The other day I was having issues finding out why some of our servers couldn't start the apache service

Upon systemctl start httpd, it would hang for a good 3 minutes or so, and then output the following:

Job for httpd.service failed because the control process exited with error code.
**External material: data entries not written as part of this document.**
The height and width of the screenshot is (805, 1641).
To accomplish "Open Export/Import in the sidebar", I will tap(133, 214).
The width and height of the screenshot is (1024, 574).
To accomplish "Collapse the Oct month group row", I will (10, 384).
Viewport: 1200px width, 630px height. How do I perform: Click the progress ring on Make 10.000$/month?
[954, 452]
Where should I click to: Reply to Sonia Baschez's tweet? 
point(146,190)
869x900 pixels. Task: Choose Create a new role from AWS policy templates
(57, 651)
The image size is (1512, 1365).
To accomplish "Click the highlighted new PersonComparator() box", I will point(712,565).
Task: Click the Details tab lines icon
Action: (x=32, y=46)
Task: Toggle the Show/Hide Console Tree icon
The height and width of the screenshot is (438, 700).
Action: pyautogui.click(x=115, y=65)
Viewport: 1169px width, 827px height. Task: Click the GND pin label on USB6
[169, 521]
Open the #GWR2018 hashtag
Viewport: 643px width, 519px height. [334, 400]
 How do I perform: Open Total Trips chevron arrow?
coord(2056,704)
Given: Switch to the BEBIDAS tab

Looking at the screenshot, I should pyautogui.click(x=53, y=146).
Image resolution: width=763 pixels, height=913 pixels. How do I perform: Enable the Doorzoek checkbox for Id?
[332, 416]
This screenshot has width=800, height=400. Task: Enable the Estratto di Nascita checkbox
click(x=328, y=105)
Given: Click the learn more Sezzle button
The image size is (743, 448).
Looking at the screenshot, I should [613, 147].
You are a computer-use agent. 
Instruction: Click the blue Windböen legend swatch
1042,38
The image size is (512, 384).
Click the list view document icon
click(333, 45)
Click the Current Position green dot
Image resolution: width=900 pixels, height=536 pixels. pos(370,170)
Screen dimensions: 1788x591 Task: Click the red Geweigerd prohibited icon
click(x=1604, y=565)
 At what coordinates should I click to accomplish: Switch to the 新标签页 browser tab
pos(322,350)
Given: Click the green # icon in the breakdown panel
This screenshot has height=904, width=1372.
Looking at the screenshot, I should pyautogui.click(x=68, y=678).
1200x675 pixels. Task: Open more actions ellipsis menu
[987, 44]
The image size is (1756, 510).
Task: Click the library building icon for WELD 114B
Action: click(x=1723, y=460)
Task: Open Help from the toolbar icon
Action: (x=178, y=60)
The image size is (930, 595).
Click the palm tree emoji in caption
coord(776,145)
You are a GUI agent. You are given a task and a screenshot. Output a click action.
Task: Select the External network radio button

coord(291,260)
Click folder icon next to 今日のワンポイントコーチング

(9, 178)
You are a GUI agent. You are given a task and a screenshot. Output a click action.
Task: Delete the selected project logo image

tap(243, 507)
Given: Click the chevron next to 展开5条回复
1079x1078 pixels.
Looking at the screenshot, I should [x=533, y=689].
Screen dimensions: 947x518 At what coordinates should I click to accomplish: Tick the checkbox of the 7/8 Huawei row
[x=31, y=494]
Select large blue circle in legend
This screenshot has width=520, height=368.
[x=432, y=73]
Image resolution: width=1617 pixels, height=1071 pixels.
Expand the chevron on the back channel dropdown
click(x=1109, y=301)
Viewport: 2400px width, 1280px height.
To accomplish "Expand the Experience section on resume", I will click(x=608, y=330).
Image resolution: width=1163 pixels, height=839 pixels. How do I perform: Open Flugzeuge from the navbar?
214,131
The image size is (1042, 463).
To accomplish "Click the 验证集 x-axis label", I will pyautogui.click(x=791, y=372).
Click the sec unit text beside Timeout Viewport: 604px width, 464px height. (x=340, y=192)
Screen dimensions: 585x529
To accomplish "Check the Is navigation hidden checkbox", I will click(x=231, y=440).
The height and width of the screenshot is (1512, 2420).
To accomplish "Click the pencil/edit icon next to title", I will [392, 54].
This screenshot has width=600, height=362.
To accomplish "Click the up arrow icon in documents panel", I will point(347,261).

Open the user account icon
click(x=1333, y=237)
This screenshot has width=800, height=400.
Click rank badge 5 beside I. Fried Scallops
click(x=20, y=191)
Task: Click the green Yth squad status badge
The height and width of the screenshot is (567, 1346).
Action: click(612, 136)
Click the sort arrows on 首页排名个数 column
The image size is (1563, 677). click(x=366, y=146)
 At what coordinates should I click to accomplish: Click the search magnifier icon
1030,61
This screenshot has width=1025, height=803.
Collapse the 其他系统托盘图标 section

See "systemctl status httpd.service" and "journalctl -xe" for details

The citizens of the web would suggest people with this problem to run apachectl configtest, as that would inform you of things like syntax errors in config.
Well we didn't make any changes to any configuration, so I wasn't surprised to find that apachectl configtest also hangs with no output.

In this case you can use try to use strace to get an incredibly dense and verbose output of the command attempts.

Initially I had tried the apache startup command, sudo strace -f sudo systemctl start httpd, but found that it didn't output any particularly useful information after arriving at the hang.

But when trying with the previous configtest command instead, sudo strace -f sudo apachectl configtest, that's when I got:

[pid 23346] connect(9, {sa_family=AF_UNSPEC, sa_data="\0\0\0\0\0\0\0\0\0\0\0\0\0\0"}, 16) = 0
[pid 23346] connect(9, {sa_family=AF_INET, sin_port=htons(80), sin_addr=inet_addr("0.0.0.0")}, 16) = 0
[pid 23346] getsockname(9, {sa_family=AF_INET6, sin6_port=htons(44018), inet_pton(AF_INET6, "::ffff:127.0.0.1", &sin6_addr), sin6_flowinfo=htonl(0), sin6_scope_id=0}, [28]) = 0
[pid 23346] close(9)                    = 0
[pid 23346] stat("/mydirectory/subdirectory/www",

The last line is where it hung, and how I found out that the cause was one of the network drives not being mounted correctly on the web server.